Nach den ersten, sich überschlagenden Erzählungen an meinem Bett schleppte sich das Gespräch dahin. Meine langsamen Reaktionen paßten nicht so recht zu ihrem Überschwang. “Das wird schon wieder”, sagten sie schließlich. “Wir wollen dich nicht länger anstrengen. Und in Zukunft werden wir uns ja häufiger sehen…”

Sie brachen auf zur Stadtbesichtigung, und ich lehnte mich zurück in die Kissen.

In wenigen Tagen würde ich ins Koma abgleiten. In wenigen Wochen würde ich in Berlin sein, wo mein Leben im letzten Moment gerettet werden würde durch eine neue Leber.
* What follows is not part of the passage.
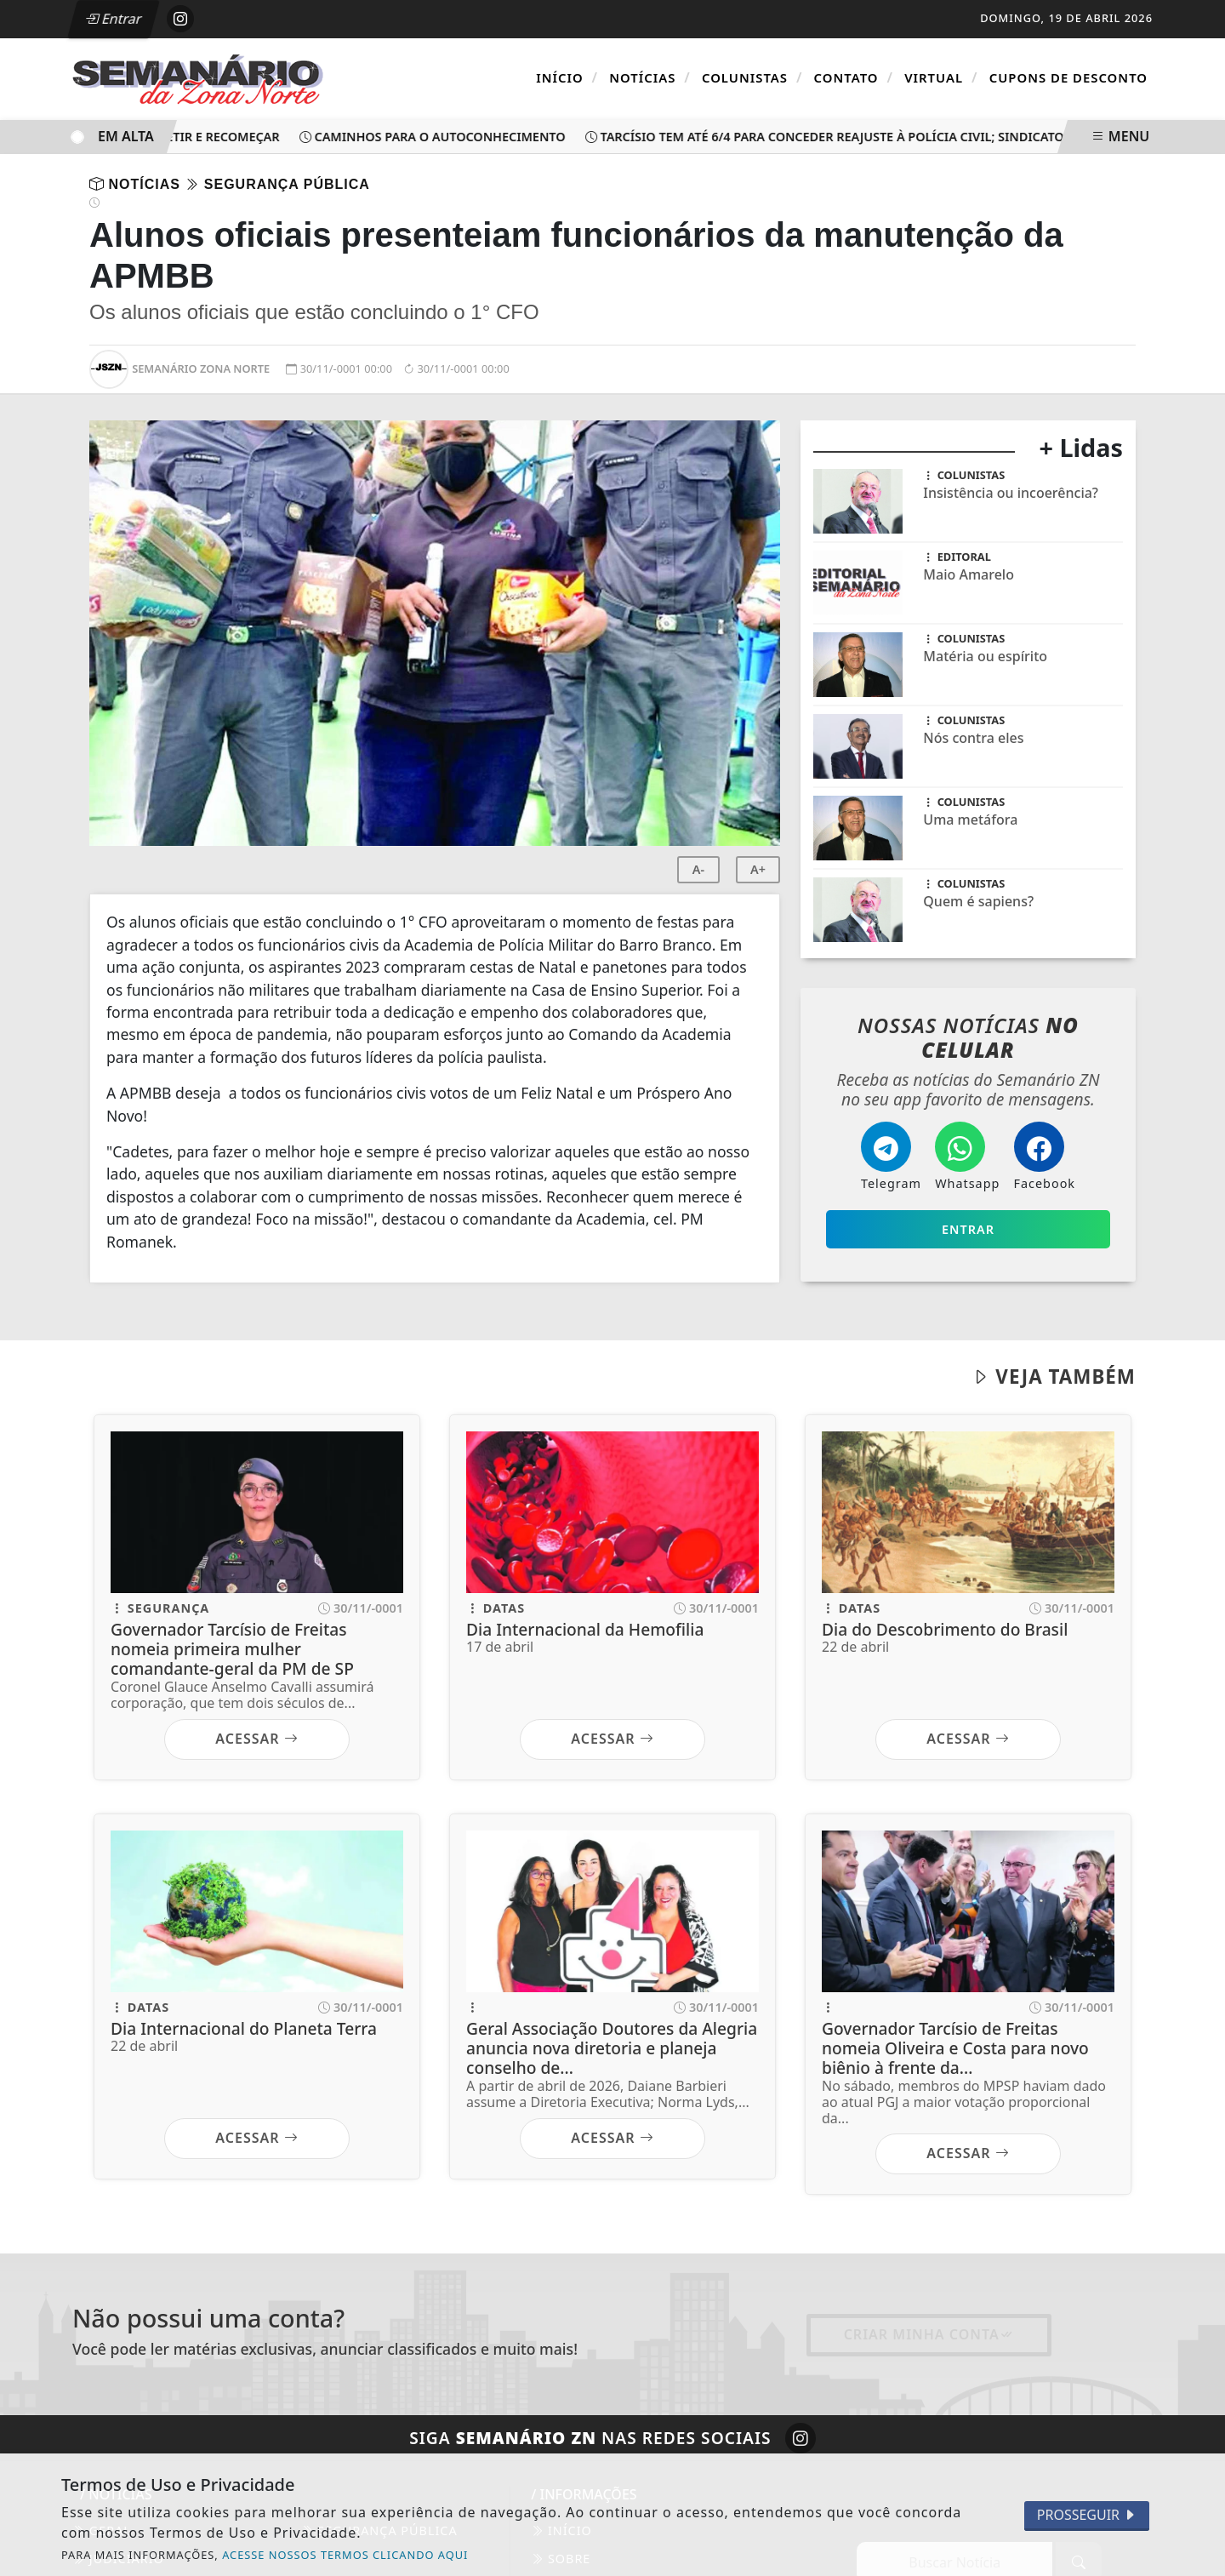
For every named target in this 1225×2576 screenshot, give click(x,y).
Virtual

Axel würde mich dort besuchen können, ganz ohne Grenzformalitäten. Silvester 89/90 würde er unterm Brandenburger Tor feiern können, nachdem er mich im Krankenhaus besucht hatte, wo ich gerade aus langer Bewußtlosigkeit zu mir kam. Und dann würde es nicht mehr sehr lange dauern, bis die Euphorie von 1989 der Ernüchterung der 90er Jahre weichen würde, und aus den glücklichen Menschen dieses Herbstes würden Besserwessis und dumme Ossis werden.

Aber noch wußte ich nichts von all dem.